The words "Russia has only two allies: the Army and the Navy" are carved on the pedestal of the monument to Alexander III in Yalta, solemnly unveiled on November 18, 2017, with the participation of Russian President Vladimir Putin.

Since the 2000s, as Konstantin Dushenko notes, the statement about Russia's two allies has become extraordinarily popular among Russia's political elite, with the researcher noting that "sometimes a third ally is added to the two". Over the years, these words in various variations have been used in speeches by Vladimir Putin ("...Alexander III once said: our vastness frightens everyone. And therefore we have only two allies—army and navy"), Vladimir Zhirinovsky ("We had Tsar Alexander III, he said that Russia has only two allies: the Army and the Navy"), Gennady Zyuganov ("The army is the second church, the second temple for our Power, and today Russia has three allies—army, navy, and Belarus"), Dmitry Rogozin ("Russia has three allies—army, Navy, and defense industry") and other Russian politicians. In a slightly altered form, the quote entered the song "Uncle Vova, We're with You" by Vyacheslav and Nikolai Antonov, which first sounded in 2017: "Our faithful friends are the Navy and the Army".

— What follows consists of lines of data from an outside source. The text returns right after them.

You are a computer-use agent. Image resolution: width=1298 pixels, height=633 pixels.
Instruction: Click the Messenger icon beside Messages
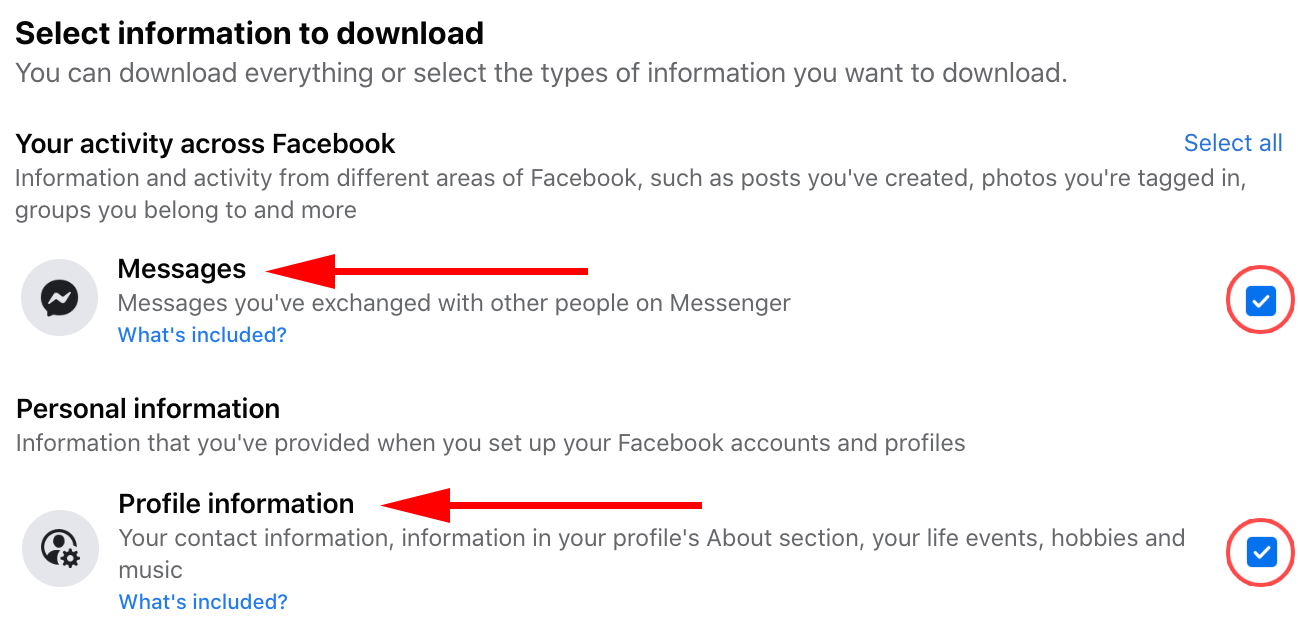[59, 297]
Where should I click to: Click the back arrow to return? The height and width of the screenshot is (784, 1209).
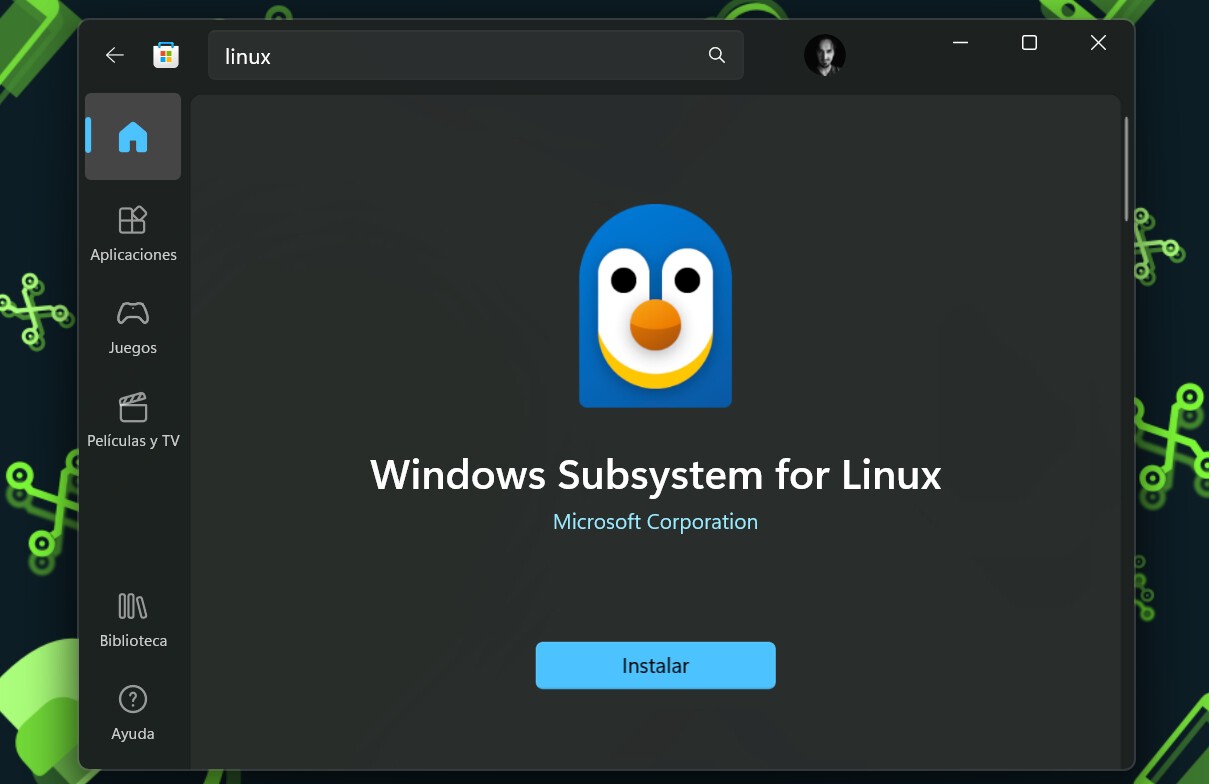click(114, 55)
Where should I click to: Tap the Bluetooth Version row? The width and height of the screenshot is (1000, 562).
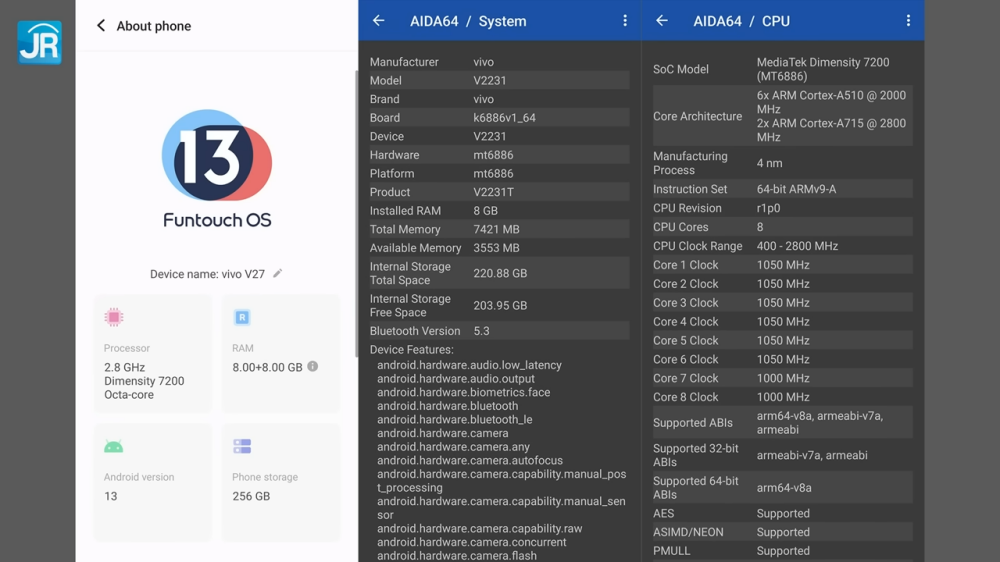point(498,331)
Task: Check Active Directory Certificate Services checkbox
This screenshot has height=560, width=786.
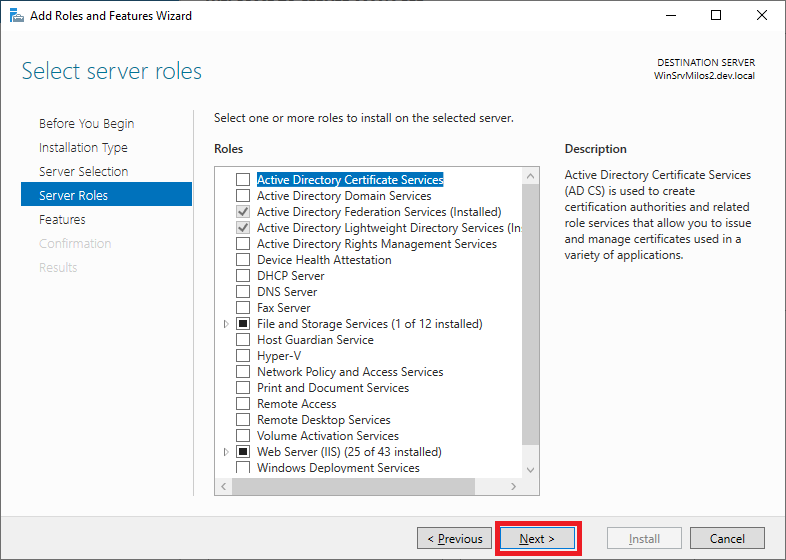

Journalist Mikhail Zygar, reflecting at the end of 2008 on the war in Georgia and the global financial crisis, noted that the phrase about Russia's two allies "has become surprisingly fashionable", coupled with confidence that the financial crisis would not affect Russia, only devastating the West. "It would seem that in the 21st century, it is somehow frivolous to talk about 'only allies—army and navy', because that can only be said about a closed state walled off from the whole world. With all due respect to the emperor, his statement is long outdated and today can perhaps only apply to North Korea, where there is neither the internet nor a financial crisis", he wrote.